Fábulas de Montemolín X
Cosas del Más Allá
porque la Ciencia no entiende la historia de Susana
Camino a las estrellas
porque Susana deseó ascender por la escalera
Los Personajes
porque tras su muerte mucha gente del barrio piensa en Susana
Susana
Nadie en Montemolín conoce a Susana. Susana vive en una casita baja de la calle Belchite, casi esquina a la calle del Sol. Hoy tiene ya quince años y nunca ha visto reflejados en las aceras los rayos del sol ni de la luna.

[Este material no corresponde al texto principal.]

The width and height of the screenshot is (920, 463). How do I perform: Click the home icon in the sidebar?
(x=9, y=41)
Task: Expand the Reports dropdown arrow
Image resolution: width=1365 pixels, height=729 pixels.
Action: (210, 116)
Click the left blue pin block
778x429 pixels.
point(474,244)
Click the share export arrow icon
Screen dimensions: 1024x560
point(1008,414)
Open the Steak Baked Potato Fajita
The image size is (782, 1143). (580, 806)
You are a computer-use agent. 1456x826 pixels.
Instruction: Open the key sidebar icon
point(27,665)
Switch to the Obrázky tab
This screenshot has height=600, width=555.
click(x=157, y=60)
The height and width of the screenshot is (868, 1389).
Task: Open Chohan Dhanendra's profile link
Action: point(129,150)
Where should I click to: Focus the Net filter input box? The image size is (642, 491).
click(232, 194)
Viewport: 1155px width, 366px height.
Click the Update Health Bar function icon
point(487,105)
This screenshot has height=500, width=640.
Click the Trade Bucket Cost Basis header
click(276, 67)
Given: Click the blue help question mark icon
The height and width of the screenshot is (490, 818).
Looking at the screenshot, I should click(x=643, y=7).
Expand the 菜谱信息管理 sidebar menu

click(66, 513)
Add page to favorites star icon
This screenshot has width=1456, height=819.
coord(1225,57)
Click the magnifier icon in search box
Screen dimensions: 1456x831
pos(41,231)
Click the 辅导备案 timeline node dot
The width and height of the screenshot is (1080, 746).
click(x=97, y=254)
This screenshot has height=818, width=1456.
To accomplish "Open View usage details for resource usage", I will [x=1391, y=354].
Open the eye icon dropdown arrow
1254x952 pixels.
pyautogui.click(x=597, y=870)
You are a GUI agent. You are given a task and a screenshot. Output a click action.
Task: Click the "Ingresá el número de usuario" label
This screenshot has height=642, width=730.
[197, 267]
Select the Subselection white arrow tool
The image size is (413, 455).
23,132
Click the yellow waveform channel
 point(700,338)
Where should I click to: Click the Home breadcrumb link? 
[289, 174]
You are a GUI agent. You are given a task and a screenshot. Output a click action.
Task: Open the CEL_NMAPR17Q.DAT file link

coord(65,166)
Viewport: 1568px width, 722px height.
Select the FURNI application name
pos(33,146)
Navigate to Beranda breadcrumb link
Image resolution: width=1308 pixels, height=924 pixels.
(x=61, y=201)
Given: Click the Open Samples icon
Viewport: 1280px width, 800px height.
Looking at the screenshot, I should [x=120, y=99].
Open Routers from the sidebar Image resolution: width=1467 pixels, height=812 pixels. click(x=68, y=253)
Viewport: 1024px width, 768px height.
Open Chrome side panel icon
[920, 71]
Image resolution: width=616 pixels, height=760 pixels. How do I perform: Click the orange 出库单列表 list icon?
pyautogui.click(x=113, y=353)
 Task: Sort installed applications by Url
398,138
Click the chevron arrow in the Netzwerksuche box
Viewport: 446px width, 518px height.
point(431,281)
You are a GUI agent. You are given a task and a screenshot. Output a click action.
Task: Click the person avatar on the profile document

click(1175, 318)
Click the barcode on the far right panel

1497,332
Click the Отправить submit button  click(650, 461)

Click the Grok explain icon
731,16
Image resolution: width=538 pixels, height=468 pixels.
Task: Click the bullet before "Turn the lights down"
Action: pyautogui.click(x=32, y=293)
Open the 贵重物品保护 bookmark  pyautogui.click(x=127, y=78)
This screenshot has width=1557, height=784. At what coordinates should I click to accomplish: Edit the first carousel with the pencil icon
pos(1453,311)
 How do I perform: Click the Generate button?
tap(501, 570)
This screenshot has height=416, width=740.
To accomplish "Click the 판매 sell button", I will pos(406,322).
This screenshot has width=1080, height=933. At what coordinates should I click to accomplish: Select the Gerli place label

Susana vive con su abuela y morirá con su abuela.
Morirá una santa sin que lo sepa la Santa Madre Iglesia… Aunque si la Docta Institución supiera toda la verdad –es incapaz de saberlo– condenaría a Susana al infierno más profundo. Bueno, a esta Susana no, a otra. En fin, perdón, todo quedará claro al final de la historia, espero.
Ella es alta, ya desarrollada y con un cuerpo perfecto. Desde que tiene uso de razón sólo ha querido utilizar ropas de la abuela: sayas, enaguas y velos. Por ello, y por sus ojos, podría pasar por la auténtica Virgen María. Sus ojos son límpidos, de una transparencia tal que uno ve en ellos el remanso de un torrente apenas nacido. Sólo mirarla da paz… y nadie la ve, porque la abuela sufre de cataratas agudas.
Su historia de esta vida es dulce; la otra, cruel. Nació sin asistencia, en el granero de la casa, con su madre y su abuela de únicos participantes. La parturienta, cuando el caldo de gallina la recuperó, se marchó a buscar a un novio para recorrer el mundo, dijo. Embarazo de madre soltera, secreto bien guardado, deshonra escondida para la familia, la abuela viuda cargó el paquete.
Miguela dio por perdida a su hija Miguelita. No recuerda por quién lloró más, si por la madre o por la niña. Al menos pudo llorar en compañía esta vez, pues con el nacimiento había cumplido veinte años de viuda.
Susana creció en silencio, nunca nadie pudo oírla llorar, ni siquiera hablar. La abuela la creyó muda (¿lo era?) y así se conformó, sin atender el defecto para no descubrir una existencia que de esta manera se guardaba mejor. ¡Qué dócil, qué obediente fue Susana! A los dos años, ya se valió por sí misma y empezó a servir a la abuela.
La abuela Miguela nació para ser amada hasta cierta edad. Vivió una infancia tan feliz que era incapaz de recordarla para no herirse en comparación con la de su nieta. Convivió con un hermano protector y dos hermanas cariñosas, igual que los padres, tal así que siempre le pareció cursar estudios de amor en una academia especializada. Y aprendió, aprendió a amar lo mismo que a cocinar, coser, lavar, planchar y fregar, con gran alegría y un deseo de profundizar en cada materia para doctorarse en la Universidad que su tiempo le brindaba a las mujeres. La razón de su estudio fue simplemente saber amar mejor.
Miguela tuvo un matrimonio perfecto, de los que no se estilaban en la época. Hombre apuesto y tierno fue el marido, tan amante que evitó el embarazo hasta después de cinco años de casados para amar mejor a su esposa. Entonces tampoco ansió un varón, sino, al contrario, una hembra morenita y cariñosa con mechones rebeldes y deseos de ser ingeniera. Ayudó a limpiarle el culito y a preparar papillas de verdura.
Siete años duró el paraíso, hasta que Miguelita, la hija, supo farfullar unas frases seguidas. En esos días, murió Macario por unas fiebres mal curadas; en esos días, Miguela comenzó a sufrir la prueba de su vida; en esos días, Miguelita inició su camino de insensatez… y así a la madre Miguela le tocó sufrir por esta hija descastada, porque, siglos atrás, en otra vida, abandonó a sus hijas de entonces para correr hacia la «bondad» de una hacienda suculenta. Miguelita fue su expiación.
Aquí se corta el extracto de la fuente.